Course syllabus for Multivariable analysis

Course syllabus adopted 2025-02-13 by Head of Programme (or corresponding).

Overview

  • Swedish nameFlervariabelanalys
  • CodeMVE035
  • Credits6 Credits
  • OwnerTKTFY
  • Education cycleFirst-cycle
  • Main field of studyMathematics, Engineering Physics
  • DepartmentMATHEMATICAL SCIENCES
  • GradingTH - Pass with distinction (5), Pass with credit (4), Pass (3), Fail

Course round 1

  • Teaching language Swedish
  • Application code 57133
  • Maximum participants130
  • Open for exchange studentsNo
  • Only students with the course round in the programme overview.

Credit distribution

0105 Examination 6 c
Grading: TH		 6 c

In programmes

Examiner

Eligibility

General entry requirements for bachelor's level (first cycle)
Applicants enrolled in a programme at Chalmers where the course is included in the study programme are exempted from fulfilling the requirements above.

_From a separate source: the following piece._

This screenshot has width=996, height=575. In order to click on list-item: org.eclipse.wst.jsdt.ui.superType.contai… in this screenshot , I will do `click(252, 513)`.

Specific entry requirements

The same as for the programme that owns the course.
Applicants enrolled in a programme at Chalmers where the course is included in the study programme are exempted from fulfilling the requirements above.

Course specific prerequisites

Linear algebra MVE670 and Real analysis TMA976 or equivalent courses.

Aim

The course will provide familiarity with the most basic theories in mathematical analysis in several variables and shed light on their applications in physics and technology.

Learning outcomes (after completion of the course the student should be able to)

After completing the course, students should be able to explain the meaning of and the connection between the basic concepts of mathematical multivariable calculus and be able to apply their knowledge in practical problem solving.

Content

Functions of several variables. Partial derivatives, differentiability, the chain rule, directional derivative, gradient, level sets, tangent planes, change of variables in PDEs, the implicit and inverse function theorems. Taylor's formula for functions of several variables, characterization of stationary points and optimization. Double integrals, iterated integration, Fubinis theorem, change of variables, level sets, triple integrals, generalized integrals. Space curves. Line integrals, Green's formula in the plane, potentials and exact differential forms. Surfaces in R3, surface area, surface integrals, divergence and curl, Gauss' and Stokes' theorems. Some physical problems leading to partial differential equations. Partial differential equations of the first order. Differentiating under the integral sign. Extreme value problems for functions of several variables, Lagrange's multiplier rule.

Organisation

The teaching is organized into lectures and exercise sessions. There are voluntary electronic tests yielding bonus points.

There are also mandatory blackboard presentations. The students are divided into groups of 6. Each group presents a week of lecture material at the blackboard and writes a report.

Literature

A. Persson, L.-C. Böiers: Analys i flera variabler, Studentlitteratur, Lund. Övningar till Analys i flera variabler, Institutionen för matematik, Lunds tekniska högskola. OTHER LITERATURE L. Råde, B. Westergren: BETA - Mathematics Handbook, Studentlitteratur, Lund.

Examination including compulsory elements

A written examination.
Mandatory blackboard presentations.
Bonus point-yielding tests.

The course examiner may assess individual students in other ways than what is stated above if there are special reasons for doing so, for example if a student has a decision from Chalmers about disability study support.